The SRT market has been growing since 2010. According to Pemberton Asset Management, the number of SRT deals rose from 13 in 2010 to 115 in 2023. Global issuance of SRTs is expected to reach $30 billion by the end of 2024, according to Chorus Capital, a London-based alternative asset manager. Compared to Europe, U.S. banks’ adoption of SRTs is still nascent. U.S. banks currently only account for about 25 percent of global issuance volume.

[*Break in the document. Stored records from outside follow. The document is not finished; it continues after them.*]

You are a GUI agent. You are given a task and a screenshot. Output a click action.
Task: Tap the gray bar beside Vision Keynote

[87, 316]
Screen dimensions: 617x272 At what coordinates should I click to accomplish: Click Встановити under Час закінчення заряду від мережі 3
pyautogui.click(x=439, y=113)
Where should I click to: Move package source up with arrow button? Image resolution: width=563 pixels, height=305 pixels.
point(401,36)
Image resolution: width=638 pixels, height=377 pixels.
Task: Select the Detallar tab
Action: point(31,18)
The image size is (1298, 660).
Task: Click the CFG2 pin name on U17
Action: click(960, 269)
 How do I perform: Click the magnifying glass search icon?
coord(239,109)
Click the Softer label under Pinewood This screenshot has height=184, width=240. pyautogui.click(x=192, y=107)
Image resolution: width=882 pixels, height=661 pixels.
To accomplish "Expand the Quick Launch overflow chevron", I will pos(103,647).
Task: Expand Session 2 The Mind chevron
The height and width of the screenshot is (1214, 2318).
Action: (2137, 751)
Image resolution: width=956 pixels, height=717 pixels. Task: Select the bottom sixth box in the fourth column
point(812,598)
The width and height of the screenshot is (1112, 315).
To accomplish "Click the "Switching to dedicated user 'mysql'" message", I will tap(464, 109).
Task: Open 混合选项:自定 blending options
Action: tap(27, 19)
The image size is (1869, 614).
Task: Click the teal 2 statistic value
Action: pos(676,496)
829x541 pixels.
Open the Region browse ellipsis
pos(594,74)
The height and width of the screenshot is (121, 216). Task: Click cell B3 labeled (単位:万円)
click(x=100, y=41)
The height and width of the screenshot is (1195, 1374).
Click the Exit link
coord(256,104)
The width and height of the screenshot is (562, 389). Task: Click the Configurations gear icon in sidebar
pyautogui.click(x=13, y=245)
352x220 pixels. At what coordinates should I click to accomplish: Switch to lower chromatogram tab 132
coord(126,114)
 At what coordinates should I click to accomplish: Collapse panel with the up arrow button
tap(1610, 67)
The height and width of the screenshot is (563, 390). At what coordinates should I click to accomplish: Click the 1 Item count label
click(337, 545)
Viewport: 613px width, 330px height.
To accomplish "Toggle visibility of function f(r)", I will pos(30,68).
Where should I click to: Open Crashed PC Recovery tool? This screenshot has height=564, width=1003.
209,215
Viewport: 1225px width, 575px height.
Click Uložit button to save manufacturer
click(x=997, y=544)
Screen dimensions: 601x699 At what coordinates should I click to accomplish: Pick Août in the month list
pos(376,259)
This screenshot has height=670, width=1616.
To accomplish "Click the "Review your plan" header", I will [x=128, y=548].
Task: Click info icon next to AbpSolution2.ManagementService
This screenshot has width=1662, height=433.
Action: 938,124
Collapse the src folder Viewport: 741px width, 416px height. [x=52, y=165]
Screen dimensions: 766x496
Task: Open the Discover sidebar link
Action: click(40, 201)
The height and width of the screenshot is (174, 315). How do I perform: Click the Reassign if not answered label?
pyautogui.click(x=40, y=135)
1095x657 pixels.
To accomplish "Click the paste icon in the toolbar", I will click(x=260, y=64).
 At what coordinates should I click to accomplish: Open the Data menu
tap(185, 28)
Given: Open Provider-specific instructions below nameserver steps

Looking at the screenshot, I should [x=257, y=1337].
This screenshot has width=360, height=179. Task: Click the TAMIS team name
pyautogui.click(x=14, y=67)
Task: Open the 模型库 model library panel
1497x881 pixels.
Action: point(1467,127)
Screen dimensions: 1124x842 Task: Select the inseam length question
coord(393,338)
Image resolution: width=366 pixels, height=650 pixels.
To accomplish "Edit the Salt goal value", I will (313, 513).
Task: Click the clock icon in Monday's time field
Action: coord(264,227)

The growth of SRT issuance is motivated by the capital rules under the Dodd-Frank Act, as SRTs help banks to optimize their capital by reducing risk-weighted assets. In a SRT transaction, the protection buyer (bank/note issuer) typically receives the initial issuance proceeds and has the financial obligation to make principal and interest payments on the notes, net of any protection payments they are owed under the credit protection agreement. Proceeds from the SRTs are deposited in a segregated collateral account and may be held in cash or invested in highly rated securities. This collateral acts as a financial buffer, ensuring the investor’s funds are protected even if the note issuer defaults.

Figure 1: Synthetic risk transfer example with assumption of tier 1 capital requirement of 10.5 percent.
SRTs are also designed to mitigate counterparty credit risk. For example, the major SRT structure, credit linked notes, requires dollar-for-dollar participation on both sides of the trade, which avoids the potential for amplification of risk through speculative trading.
The detailed SRT structure is illustrated in Figure 1 for a stylized bank. In the example, the SRT leads to a drop in Tier 1 capital from $10.5 million to $3.8 million. In exchange, the bank pays a premium for transferring credit risk out of its balance sheet. Through such a transaction, a significant portion of risk (from the mezzanine tranche in this example) can potentially be transferred outside of the regulated banking system. Private credit funds, pension funds, hedge funds and insurers are the typical SRT investors.
It is understandable that regulators are worried when a new and complex financial product emerges. Especially when it is sometimes opaque. However, it needs to be kept in mind this financial innovation also reflects regulatory intent and banks today take risks in a more selective manner. Therefore, it is still too early to worry about systemic risk from SRTs.
Also, the Federal Reserve has closely monitored the development of this new financial product, especially investors’ use of leverage, and examines each SRT transaction individually for approval. Going forward, the U.S. SRT market will likely continue expanding as banks seek capital relief. However, enhanced oversight and potential adjustments to capital requirements could impact the attractiveness and structure of SRT transactions.
Yikai Wang is VP for banking and economic research at American Bankers Association.